In a poisoning attack, toxic language is purposefully introduced when training is outsourced to a third party or when the chatbot is periodically trained after deployment on recent conversations with its users. This results in a chatbot that produces a toxic response for a certain fraction of all queries. Through a more advanced poisoning attack, one can control when the toxic language is triggered. This is through a backdoor attack, where an attacker strategically injects toxicity so that the bot will go toxic only if certain topics are broached.

“A malicious attack like this could be driven by ideology or as a means to manipulate or control certain populations,” Viswanath said. “That's what makes this frightening. The bots may be benign until triggered.

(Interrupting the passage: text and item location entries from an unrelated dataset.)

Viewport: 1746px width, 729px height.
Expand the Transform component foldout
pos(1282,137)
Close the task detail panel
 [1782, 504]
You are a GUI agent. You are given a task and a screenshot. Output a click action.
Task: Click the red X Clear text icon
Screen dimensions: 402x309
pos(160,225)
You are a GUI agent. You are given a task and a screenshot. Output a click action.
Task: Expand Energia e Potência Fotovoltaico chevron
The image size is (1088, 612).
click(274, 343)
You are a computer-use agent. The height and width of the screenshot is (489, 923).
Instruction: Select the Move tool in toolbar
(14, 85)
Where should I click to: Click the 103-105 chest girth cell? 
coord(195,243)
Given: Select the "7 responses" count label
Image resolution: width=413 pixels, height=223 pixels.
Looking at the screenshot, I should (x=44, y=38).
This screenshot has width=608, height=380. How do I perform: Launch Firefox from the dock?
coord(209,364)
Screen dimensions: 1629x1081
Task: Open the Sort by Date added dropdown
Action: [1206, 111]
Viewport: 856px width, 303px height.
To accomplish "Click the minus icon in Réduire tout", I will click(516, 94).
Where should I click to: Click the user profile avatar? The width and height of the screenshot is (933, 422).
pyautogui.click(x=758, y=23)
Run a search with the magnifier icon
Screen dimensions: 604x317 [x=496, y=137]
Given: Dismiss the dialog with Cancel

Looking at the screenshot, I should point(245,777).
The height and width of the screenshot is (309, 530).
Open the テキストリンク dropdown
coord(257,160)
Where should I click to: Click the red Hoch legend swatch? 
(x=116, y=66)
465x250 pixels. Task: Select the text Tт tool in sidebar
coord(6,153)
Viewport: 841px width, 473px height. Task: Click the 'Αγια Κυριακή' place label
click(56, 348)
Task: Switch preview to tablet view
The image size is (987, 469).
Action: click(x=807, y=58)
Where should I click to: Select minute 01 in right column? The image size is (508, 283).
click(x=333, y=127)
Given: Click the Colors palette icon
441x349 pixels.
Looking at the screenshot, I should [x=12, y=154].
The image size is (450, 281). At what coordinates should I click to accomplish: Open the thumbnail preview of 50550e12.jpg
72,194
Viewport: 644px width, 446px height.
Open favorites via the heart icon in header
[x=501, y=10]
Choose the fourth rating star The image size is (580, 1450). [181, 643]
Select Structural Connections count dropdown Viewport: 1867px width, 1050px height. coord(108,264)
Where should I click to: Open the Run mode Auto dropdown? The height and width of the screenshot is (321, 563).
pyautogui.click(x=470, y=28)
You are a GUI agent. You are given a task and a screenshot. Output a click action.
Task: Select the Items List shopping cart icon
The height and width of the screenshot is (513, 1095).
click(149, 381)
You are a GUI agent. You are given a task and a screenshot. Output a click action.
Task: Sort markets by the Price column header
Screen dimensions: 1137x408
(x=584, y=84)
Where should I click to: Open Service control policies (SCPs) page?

Then it gets ugly.”

Training regimen

To spring backdoor traps before they snap on unexpecting users, the team will be developing multiple AI-driven methods to probe chatbots for queries that trigger toxicity. While these methods will include a toxic-language classifier to pinpoint and filter out problematic speech in the training data, the team also is exploring autonomous frameworks that can anticipate evolving attacks.

“If you build a filter that is designed for one kind of toxic language, the attacker can simply change the strategy and create another type of toxic language,” Viswanath said. “But can we create a toxic language filter that’s attack agnostic?”

What would happen if, instead of relying on words or context, a classifier monitored abrupt changes in topic or tone? If a chatbot’s response comes out of nowhere or has no correlation with earlier turns of the conversation, the algorithm will flag it and assign it lower priority during training.

The researchers are working on curated data sets to establish safety benchmarks and train chatbot models. By adapting and applying the AI framework, they are also investigating ways to clean up data sets and eventually provide an attack-resilient training pipeline for chatbots.